3.2. EC shall inform Customer if, in its opinion, an instruction from Customer infringes Applicable Data Protection Law.
4.1. Subject matter: The subject matter of the processing under this DPA is the Customer Data.
4.2. Duration: The duration of the processing under this DPA is until the termination of the Agreement in accordance with its terms.
4.3. Nature and Purpose of the Processing: EC will process Customer Data as necessary to perform the Services pursuant to the Agreement, as further specified in the DPA, and as further instructed by Customer in its use of the Services.
4.4. Categories of Data Subjects: Customer may submit Personal Data to the Services, the extent of which is determined and controlled by Customer in its sole discretion, and which may include, but is not limited to Personal Data relating to the following categories of data subjects:
– Prospects, customers, business partners and vendors of Customer (who are natural persons)
– Employees or contact persons of Customer’s prospects, customers, business partners and vendors
– Employees, agents, advisors, freelancers of Customer (who are natural persons)

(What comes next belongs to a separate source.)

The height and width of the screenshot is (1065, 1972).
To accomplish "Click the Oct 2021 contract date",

– Customer’s users authorized by Customer to use the Services
4.5. Type of Personal Data: Customer may submit Personal Data to the Services, the extent of which is determined and controlled by Customer in its sole discretion, and which may include, but is not limited to the following categories of Personal Data:
– Contact information (sign up: email, phone, google/apple/FB account login)

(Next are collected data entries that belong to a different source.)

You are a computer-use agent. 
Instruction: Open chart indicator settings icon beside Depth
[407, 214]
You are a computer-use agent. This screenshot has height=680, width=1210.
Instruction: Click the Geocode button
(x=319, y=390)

– Language (preference and proficiency)
– Age (18 and above)
– Gender identity
– Interests
– Lifestyle and habits
– Connection data (Time availability, local time)
– Credit card information (apple/google pay)
– Localization data – City name (manual data input/gps), time zone
– Beliefs and faith
– Relationship status
– Nature of employment and relevant skills
– Personality type / MBTI Personality Test Result
– Zodiac sign
– Personal life experiences (faced and looking forward)
– Audio data
– Video data
5.1. Appointment of Sub-processors: Customer acknowledges and agrees that (a) EC’s Affiliates may be retained as Sub-processors; and (b) EC and EC’s Affiliates respectively may engage third-party Sub-processors in connection with the provision of the Services.
5.2. List of Current Sub-processors and Notification of New Sub-processors: EC shall make available to Customer the current list of Sub-processors for the Services. Such Sub-processor list shall include the identities of those Sub-processors and their country of location. EC shall provide notification of a new Sub-processor(s) before authorizing any new Sub-processor(s) to process Personal Data in connection with the provision of the applicable Services.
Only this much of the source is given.